Day-node waits for a specific hourly instance on the current day (e.g., 12:00) Set the hourly node's Cross-Cycle Dependency to Instances of Current Node. Add the hourly node's output name to Parent Nodes for the day-node. Set the day-node's scheduling time to 12:00.
Day-node waits for all previous-day hourly instances On the day-node's Properties tab, set Cross-Cycle Dependency to Other Nodes and enter the hourly node's ID. Remove the hourly node from Parent Nodes for the day-node.

Scenario 1 — direct dependency (all current-day instances):

天任务直接依赖小时任务

Scenario 2 — self-dependency on the hourly node (specific instance):

小时任务设置自依赖
If you configure a cross-cycle dependency on the hourly node for the day-node and keep the hourly node in Parent Nodes, the day-node will depend on instances from both the previous day and the current day.

When does a day-node start if its parent is an hourly node?

The day-node waits for all hourly instances produced on the current day. For a node that runs every hour starting at 00:00, all 24 instances must complete before the day-node starts.

To verify in Operation Center: open the directed acyclic graph (DAG) for the day-node, right-click the node, and select Show Ancestor Nodes. All 24 current-day hourly instances appear as solid-line dependencies.
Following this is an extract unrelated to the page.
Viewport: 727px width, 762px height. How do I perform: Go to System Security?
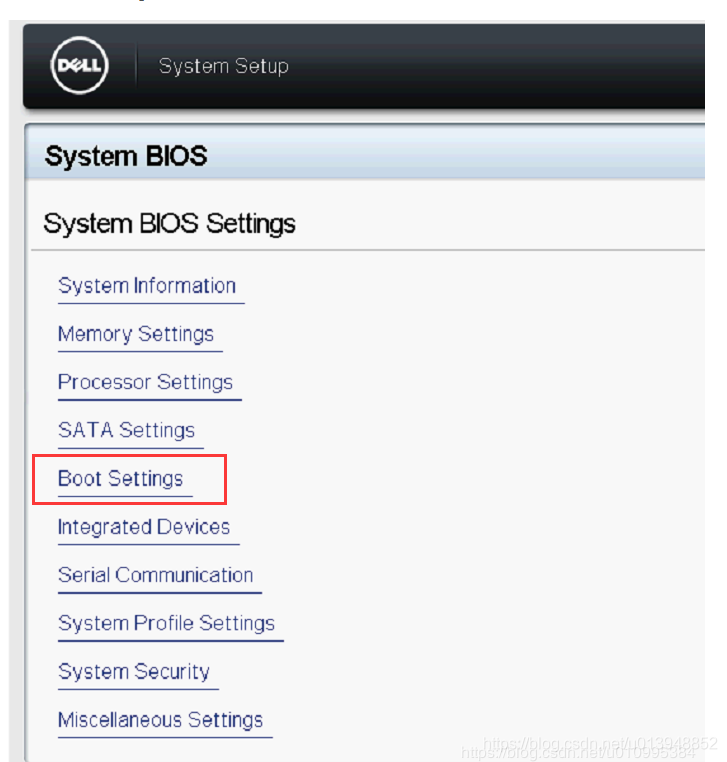134,671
If node A (hourly) still runs into the next day, does node B (daily) run?

Yes. Node B's instance depends on all of node A's current-day instances. Once the last instance of node A completes — even if that happens past midnight — node B runs. Scheduling parameters resolve correctly for that execution.

How do I make a daily node run after only the first hourly instance each day?
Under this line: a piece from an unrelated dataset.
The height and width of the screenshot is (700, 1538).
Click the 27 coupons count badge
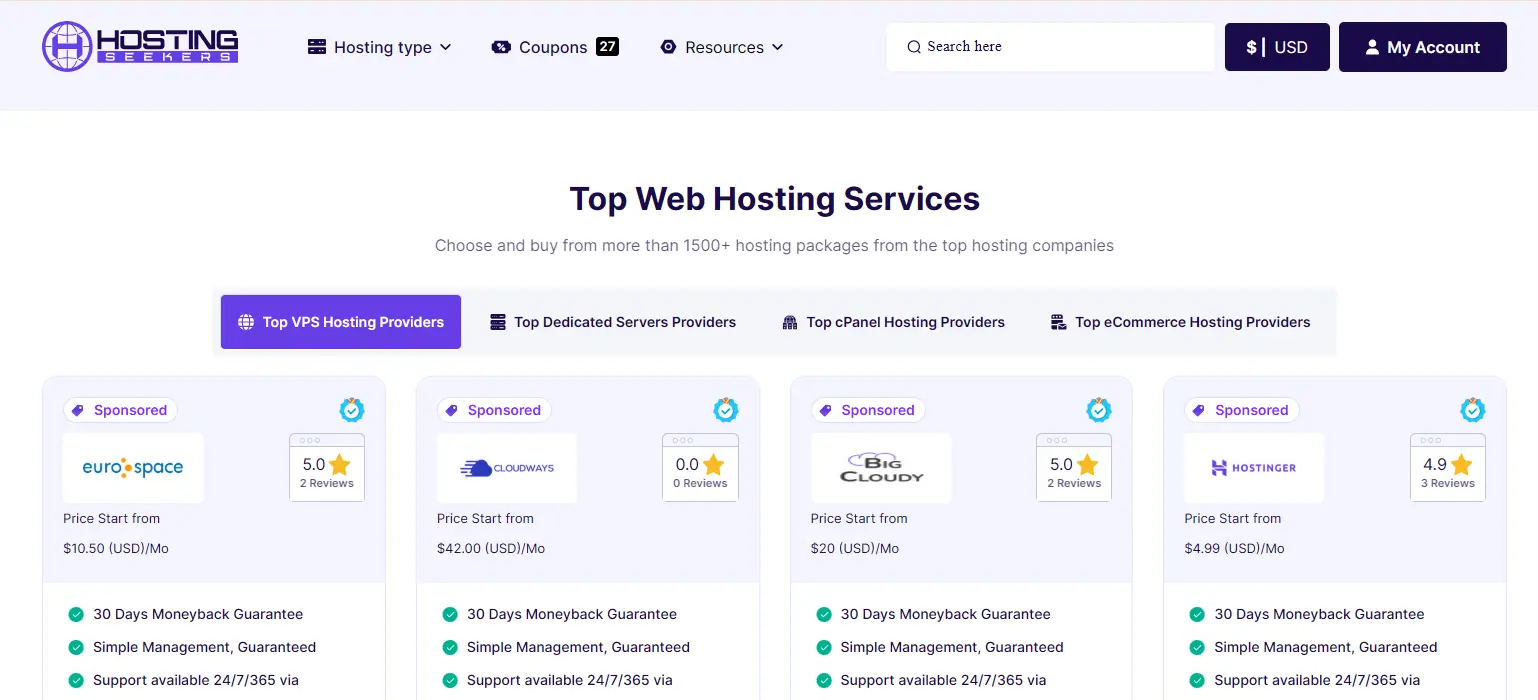pos(607,46)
Set Cross-Cycle Dependency to Instances of Current Node on node A. Set node B's scheduling time to 00:00. Node B then depends only on the 00:00 instance of node A — the first one each day.

Other questions

How do I configure an ancestor for the start node of a workflow?
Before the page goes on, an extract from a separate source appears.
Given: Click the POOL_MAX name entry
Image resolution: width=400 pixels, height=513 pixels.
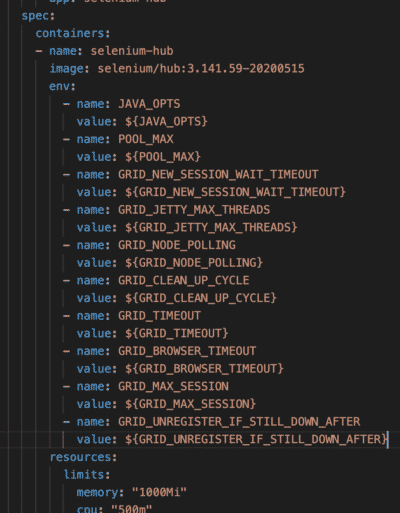Looking at the screenshot, I should (146, 139).
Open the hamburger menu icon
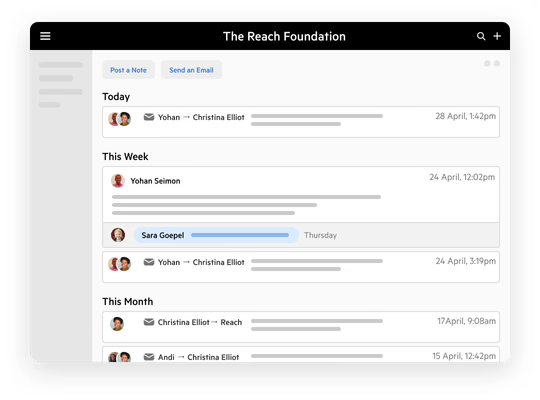This screenshot has width=540, height=400. 45,36
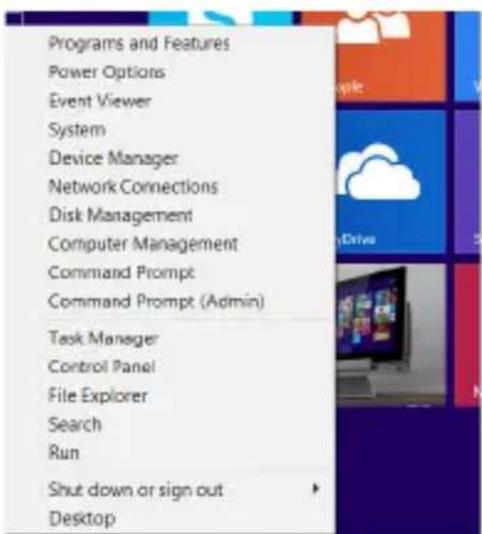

Create a zero load node and make it the workflow's start node. Then set the workspace root node as the ancestor of the zero load node. See Create and use a zero load node.

How do I stop DataWorks from parsing temporary tables as dependencies?

Open the node's configuration tab, right-click the temporary table name in the SQL code, and select Delete Input or Delete Output. Then click Parse Input and Output from Code in the Dependencies section of the Properties tab.

How do I delete a dependency on a table my node doesn't actually use?

On the node's configuration tab, right-click the table name in the code and select Delete Input. Then re-parse dependencies from the Dependencies section of the Properties tab.

删除输入删除输入

Node doesn't rerun after failure — "Task Run Timed Out, Killed by System!!!" appears

The Timeout definition parameter in the Schedule section of the Properties tab is set for this node. When a node times out, it stops immediately and cannot be automatically rerun — even if Rerun is set to Allow Regardless of Running Status or Allow upon Failure Only.

Manually rerun the node from Operation Center.